FORCED MIGRATION AND INSTITUTIONAL FAILURES IN AID FINANCING

  7.  Whilst both aid and investment flows from the North can potentially play a positive role in reducing such forced migration—notably through promoting secure, sustainable livelihoods—the record suggests that their past and current influence is frequently less benign. Not only are UK public and private overseas financial flows heavily implicated in the generation and perpetuation of forced migration in many parts of the world, but they are also frequently sanctioned without adequate—or often any—assessment of their potential to generate such dislocation. For example, the case of official development assistance:

    —  Half of DfID's annual aid budget is disbursed through Multilateral Financial Institutions (such as the World Bank) which lack any requirement to assess the programmes and projects they fund for their human rights impacts, let alone to ensure compliance with international human rights obligations;

    —  Whilst individual projects funded by Britain through the World Bank are required to comply with the Bank's safeguard policies, including policies on involuntary resettlement, internal World Bank reports have repeatedly revealed a failure by Bank staff to apply the policies;

    —  None of the structural adjustment lending programmes financed by the Bank are subject to the Bank's safeguard policies; and sectoral loans are scrutinised only for environmental and social impacts.
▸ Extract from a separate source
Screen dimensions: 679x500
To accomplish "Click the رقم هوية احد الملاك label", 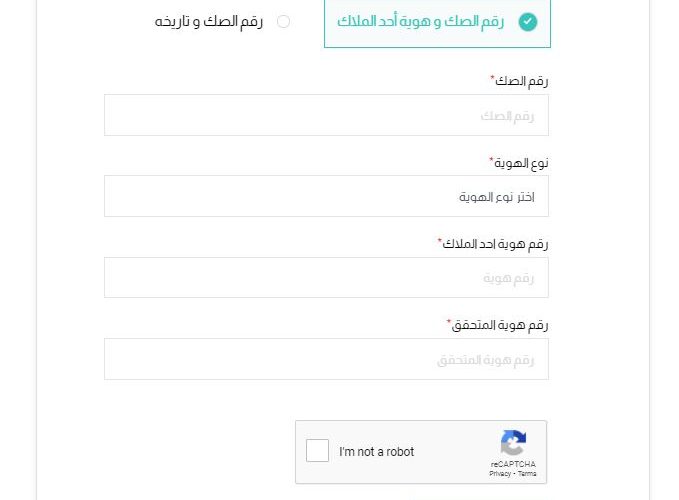I will [495, 244].
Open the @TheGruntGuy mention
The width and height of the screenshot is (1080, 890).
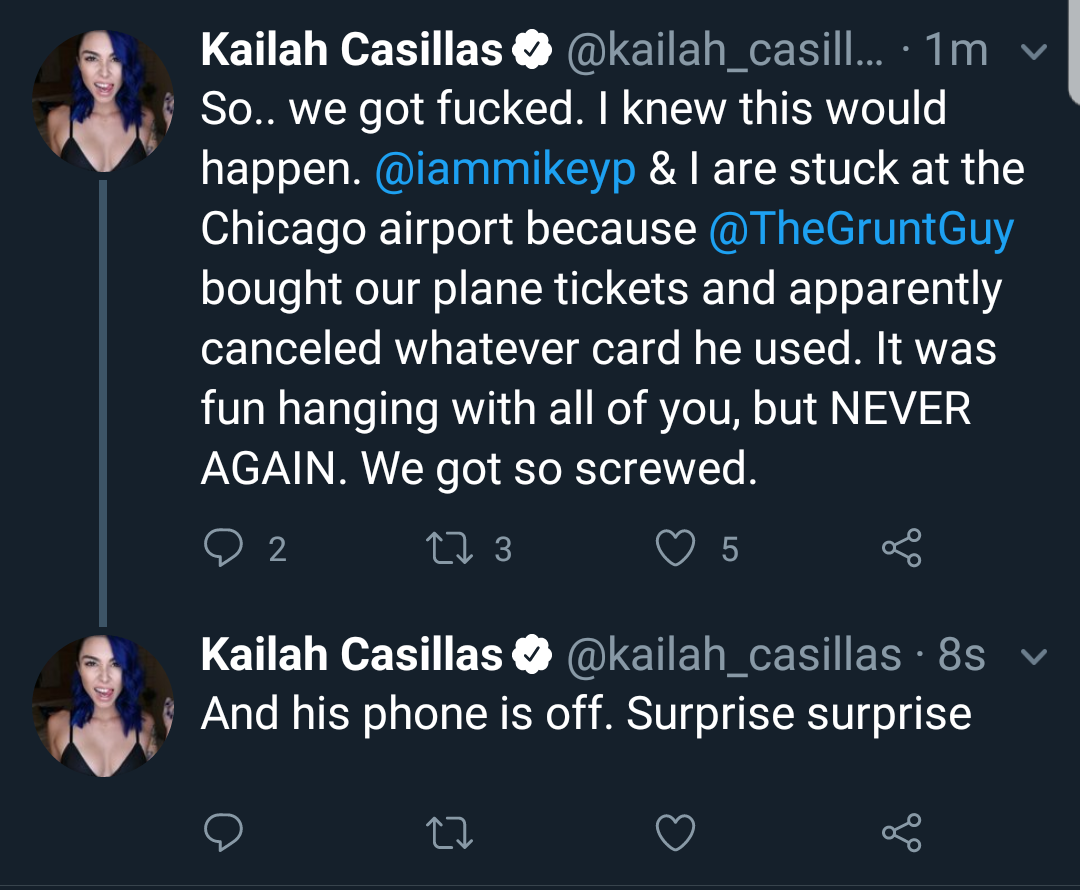click(x=861, y=229)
Approximately one third to one half of the Bank's lending—some £7-10 billion a year—is thus disbursed without adequate assessment of its potential environmental, social or human rights impacts.

  8.  The Corner House believes that the failure to address the role that UK overseas financial flows, including aid, plays in causing forced migration subjects would-be immigrants to a double injustice. First they are forced to move from their homes; then they are refused refugee status and subjected to denigration as "economic migrants", "welfare scroungers" and the like.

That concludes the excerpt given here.